Al 31 dicembre 2020 la popolazione residente in Italia è inferiore di quasi 384 mila unità rispetto all’inizio dell’anno, come se fosse sparita una città grande quanto Firenze. Gli effetti negativi prodotti dall’epidemia Covid-19 hanno amplificato la tendenza al declino di popolazione in atto dal 2015. E’ quanto emerge da un report dell’Istat.
Nel 2020 si registra un nuovo minimo storico di nascite dall’unità d’Italia, un massimo storico di decessi dal secondo dopoguerra e una forte riduzione dei movimenti migratori.
Crolla il numero dei matrimoni celebrati: 96.687, -47,5% sul 2019 (-68,1% i matrimoni religiosi e -29% quelli con rito civile).
La popolazione residente in Italia ammonta a 59.257.566 unità, 383.922 in meno rispetto all’inizio dell’anno (-0,6%).
La popolazione residente in Italia ammonta a 59.257.566 unità, 383.922 in meno rispetto all’inizio dell’anno (-0,6%).
Il declino demografico avviatosi dal 2015 è stato accentuato dagli effetti che l’epidemia Covid-19. “Alle conseguenze dirette del virus dovute ai decessi si sono aggiunte le ripercussioni che le misure, volte a contenere la diffusione dei contagi, hanno prodotto sulla vita delle persone (restrizioni di movimento, interruzione totale o parziale di attività lavorative, limitazione nel numero di partecipanti alle cerimonie)”, spiega l’Istat.

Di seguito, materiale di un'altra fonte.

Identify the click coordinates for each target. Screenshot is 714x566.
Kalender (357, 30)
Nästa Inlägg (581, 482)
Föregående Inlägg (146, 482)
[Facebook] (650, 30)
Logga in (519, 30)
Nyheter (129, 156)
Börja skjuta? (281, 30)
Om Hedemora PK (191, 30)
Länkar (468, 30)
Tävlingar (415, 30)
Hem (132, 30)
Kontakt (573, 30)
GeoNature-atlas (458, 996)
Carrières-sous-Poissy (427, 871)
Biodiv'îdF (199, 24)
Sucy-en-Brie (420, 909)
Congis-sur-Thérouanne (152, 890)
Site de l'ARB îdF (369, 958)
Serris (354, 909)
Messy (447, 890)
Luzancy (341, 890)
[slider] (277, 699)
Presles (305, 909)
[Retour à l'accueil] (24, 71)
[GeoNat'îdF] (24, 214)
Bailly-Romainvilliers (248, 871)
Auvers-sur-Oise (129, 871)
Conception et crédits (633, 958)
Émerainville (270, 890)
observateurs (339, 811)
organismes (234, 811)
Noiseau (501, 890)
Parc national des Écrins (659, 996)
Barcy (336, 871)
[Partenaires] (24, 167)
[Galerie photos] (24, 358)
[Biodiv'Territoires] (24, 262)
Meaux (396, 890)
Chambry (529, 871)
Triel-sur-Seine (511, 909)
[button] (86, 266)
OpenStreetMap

La perdita di popolazione del Nord, soprattutto nella prima ondata, appare in tutta la sua drammatica portata. Se nel 2019 il deficit di popolazione era stato piuttosto contenuto sia nel Nord-ovest che nel Nord-est (rispettivamente -0,06% e -0,01%), nel corso del 2020 il Nord-ovest registra una perdita dello 0,7% e il Nord-est dello 0,4%.
Il Centro vede raddoppiare in termini percentuali il deficit di popolazione (da -0,3% del 2019 a -0,6% del 2020) mentre il Sud e le Isole, più colpite nella seconda ondata (da metà settembre), subiscono una perdita dello 0,7%, simile a quella del 2019, per effetto della tendenza allo spopolamento già in atto da diversi anni.